What you are asked to do: I need the entries printed again word for word, without the images.

[Stored data entries]
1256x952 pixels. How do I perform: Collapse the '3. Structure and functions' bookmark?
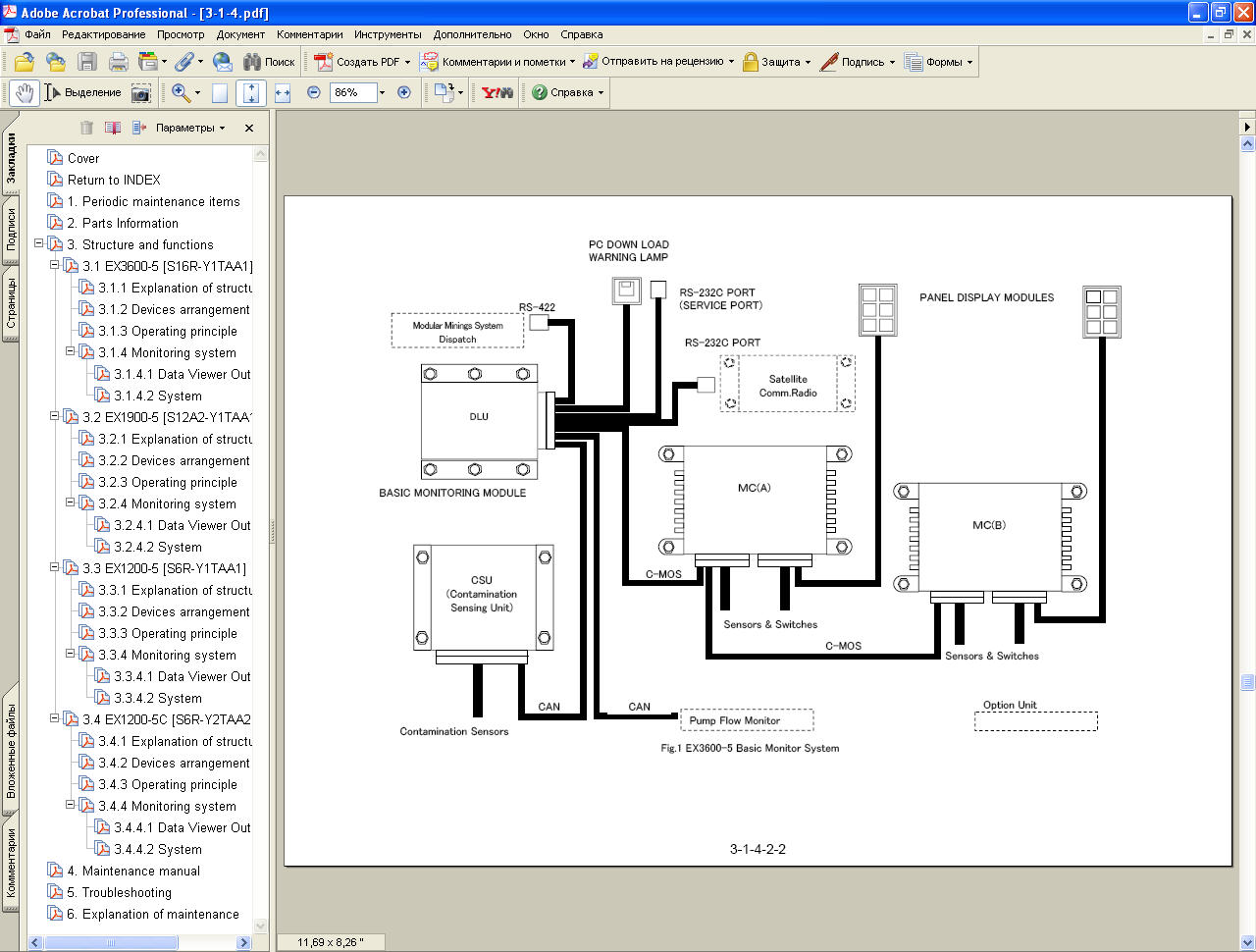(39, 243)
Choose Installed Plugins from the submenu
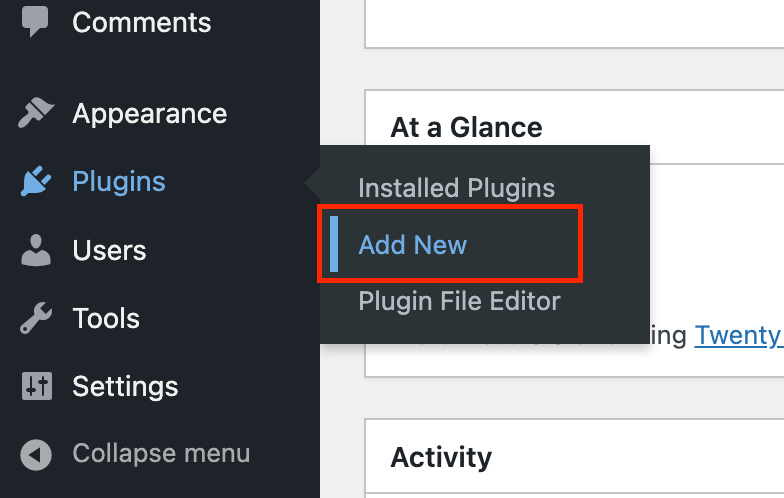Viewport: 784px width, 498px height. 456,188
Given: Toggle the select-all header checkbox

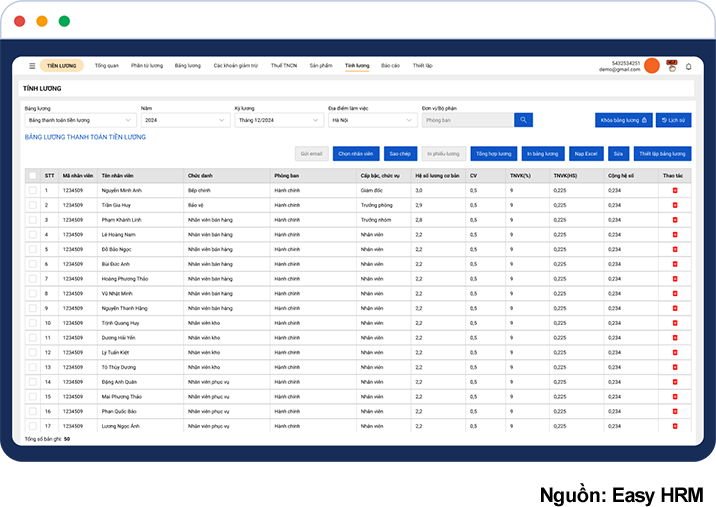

Result below:
1256x952 pixels. How do I perform: Collapse the '3. Structure and functions' bookmark?
(39, 243)
Choose Installed Plugins from the submenu
Viewport: 784px width, 498px height. 456,188
Given: Toggle the select-all header checkbox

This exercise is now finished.